- Associated Press - Wednesday, November 21, 2012

BRUSSELS — Everyone is drawing lines in the sand, but the leaders are so far apart they might as well be on different beaches.

The European Union heads into a critical summit Thursday to hammer out a $1.28 trillion budget through 2020 — and it promises to be one of its most bitter fights in years.

Finding hard cash to prop up European unity has become a political quagmire for leaders facing angry, crisis-weary citizens at home.

Complicating the task is that any one of the EU’s 27 member states can veto a deal, giving each tremendous negotiating clout, with even small Denmark able to thwart heavy-hitters Germany or France.

“There is a whole bunch of Tarzan-like chest beating,” said Finland’s European affairs minister, Alexander Stubb.

It all leaves little hope for a quick solution.

“Now, it looks very unlikely that an agreement will be reached,” said Claire Dheret, a policy analyst at the European Policy Center.

At stake is a plan to divvy up the EU spending budget from 2014 to 2020. So far the EU’s executive commission has proposed a ceiling of just over $1.3 trillion, which would amount to a small increase.

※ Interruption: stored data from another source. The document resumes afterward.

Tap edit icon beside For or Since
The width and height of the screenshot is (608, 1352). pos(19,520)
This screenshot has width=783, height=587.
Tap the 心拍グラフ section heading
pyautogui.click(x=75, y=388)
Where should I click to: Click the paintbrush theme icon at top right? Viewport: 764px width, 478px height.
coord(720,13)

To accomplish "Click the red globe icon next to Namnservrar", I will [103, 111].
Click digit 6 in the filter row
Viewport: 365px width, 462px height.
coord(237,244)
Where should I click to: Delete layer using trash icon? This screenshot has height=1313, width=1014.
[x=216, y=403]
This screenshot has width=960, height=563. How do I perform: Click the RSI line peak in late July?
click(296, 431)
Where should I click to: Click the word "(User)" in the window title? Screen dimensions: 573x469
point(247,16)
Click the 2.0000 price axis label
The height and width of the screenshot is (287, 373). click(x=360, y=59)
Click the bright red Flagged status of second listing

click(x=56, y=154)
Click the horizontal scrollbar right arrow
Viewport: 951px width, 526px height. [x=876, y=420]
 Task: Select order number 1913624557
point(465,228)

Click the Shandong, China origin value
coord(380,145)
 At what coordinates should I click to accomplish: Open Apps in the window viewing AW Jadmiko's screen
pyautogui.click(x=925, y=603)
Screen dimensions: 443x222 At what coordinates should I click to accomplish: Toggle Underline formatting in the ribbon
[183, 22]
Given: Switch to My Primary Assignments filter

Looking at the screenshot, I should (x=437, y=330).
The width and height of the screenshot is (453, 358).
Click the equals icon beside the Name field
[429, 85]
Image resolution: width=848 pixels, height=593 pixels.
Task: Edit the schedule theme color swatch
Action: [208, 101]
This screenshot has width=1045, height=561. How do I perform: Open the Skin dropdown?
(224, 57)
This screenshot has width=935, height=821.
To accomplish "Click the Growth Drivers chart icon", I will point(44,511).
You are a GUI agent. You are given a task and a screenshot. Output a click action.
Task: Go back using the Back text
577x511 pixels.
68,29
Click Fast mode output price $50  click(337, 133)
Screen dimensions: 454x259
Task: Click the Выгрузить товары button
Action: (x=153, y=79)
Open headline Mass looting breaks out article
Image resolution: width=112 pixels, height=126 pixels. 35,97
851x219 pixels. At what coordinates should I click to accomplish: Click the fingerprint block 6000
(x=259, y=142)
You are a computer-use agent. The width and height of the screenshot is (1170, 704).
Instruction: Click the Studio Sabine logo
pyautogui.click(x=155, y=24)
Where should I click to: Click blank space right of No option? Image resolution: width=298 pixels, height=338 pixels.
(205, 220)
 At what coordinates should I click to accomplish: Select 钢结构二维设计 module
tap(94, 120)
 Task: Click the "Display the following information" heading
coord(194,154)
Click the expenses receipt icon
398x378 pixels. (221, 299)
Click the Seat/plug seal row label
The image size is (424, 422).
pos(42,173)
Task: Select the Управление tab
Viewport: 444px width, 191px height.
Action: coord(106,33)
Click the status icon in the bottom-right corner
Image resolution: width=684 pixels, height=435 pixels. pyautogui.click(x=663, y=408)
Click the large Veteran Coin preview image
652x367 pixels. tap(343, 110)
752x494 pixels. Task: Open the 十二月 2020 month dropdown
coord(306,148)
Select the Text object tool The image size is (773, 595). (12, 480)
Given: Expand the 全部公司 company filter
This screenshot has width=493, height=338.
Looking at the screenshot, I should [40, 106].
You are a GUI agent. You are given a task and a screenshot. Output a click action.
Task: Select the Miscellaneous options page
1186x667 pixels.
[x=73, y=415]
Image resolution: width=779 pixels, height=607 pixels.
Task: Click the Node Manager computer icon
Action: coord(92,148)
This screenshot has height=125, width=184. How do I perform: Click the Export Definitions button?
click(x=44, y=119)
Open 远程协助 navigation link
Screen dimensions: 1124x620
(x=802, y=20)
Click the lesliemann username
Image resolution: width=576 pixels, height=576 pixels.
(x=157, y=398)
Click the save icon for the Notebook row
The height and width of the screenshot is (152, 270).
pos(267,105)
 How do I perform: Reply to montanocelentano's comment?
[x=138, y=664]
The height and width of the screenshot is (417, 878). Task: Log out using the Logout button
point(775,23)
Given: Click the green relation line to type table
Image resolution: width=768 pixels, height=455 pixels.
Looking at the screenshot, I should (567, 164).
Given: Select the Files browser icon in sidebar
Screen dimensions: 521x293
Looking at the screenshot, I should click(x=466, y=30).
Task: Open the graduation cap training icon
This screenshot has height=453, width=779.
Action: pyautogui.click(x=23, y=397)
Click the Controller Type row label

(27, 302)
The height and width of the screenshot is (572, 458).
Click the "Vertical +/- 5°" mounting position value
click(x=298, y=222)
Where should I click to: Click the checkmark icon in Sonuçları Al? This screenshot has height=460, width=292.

Meanwhile, EU President Herman Van Rompuy is already seeking the cooperation of spending-shy countries like Britain by offering more than $100 billion short of that mark.

“With less money, we cannot do the same as before,” Mr. Van Rompuy wrote in the invitation letter he sent to the 27 EU leaders on Tuesday.

His proposals would effectively cut the budget by up to $30 billion, compared with the 2007-13 period.

Britain, ever the halfhearted EU member, wants to cut even deeper if possible, arguing that its beleaguered taxpayers should not have to shoulder the rest of Europe’s woes.

“If there isn’t a deal that is good for Britain, if there isn’t a deal that is available, then there won’t be a deal,” said British Prime Minister David Cameron.

Leaders from Copenhagen up north to Madrid and Rome down south are already threatening vetoes for often opposing reasons, and the EU has said the summit might go three days and three nights.

“Budget negotiations have always been very intense,” Ms. Dheret said in an interview. “The problem is that the climate of the negotiations has changed because of austerity.”

Officials are warning of the consequences of failing to approve a budget.

“Let there be no mistake: the absence of an agreement would be harmful for all of us,” Mr. Van Rompuy wrote Tuesday.

Already the Germans are hinting that foot-dragging may be the least harmful solution.

“If necessary, we will have to meet again at the beginning of next year,” German Chancellor Angela Merkel told her parliament on Wednesday.

If there is no deal up to 2014, there would be a rollover of the 2013 budget plus a 2 percent increase accounting for inflation.

At the heart of the budget fight are the conflicting vantage points of rich EU countries and poor.

Wealthy nations such as Germany, Britain, Sweden and the Netherlands are becoming increasingly tired of bailing out countries such as Greece and Spain, which feasted on EU development funds before collapsing under piles of debt.

At the same time, up to 15 poorer nations are exhorting them to continue funding projects to close the wealth gap between the mostly northern and western nations and the southern and eastern members.

The European Commission, the EU’s executive, backs more spending, arguing that cross-border initiatives on everything from science to pipelines will help to create the economic growth and jobs that the bloc of a half-billion people needs.

Hundreds of EU Commission staff gathered outside EU headquarters on Wednesday to protest possible cuts, and trade unions called for a half-day strike to boost their demands.

Mr. Cameron has made cuts among EU staff, which are derisively called Eurocrats in Britain, a key part of his demands.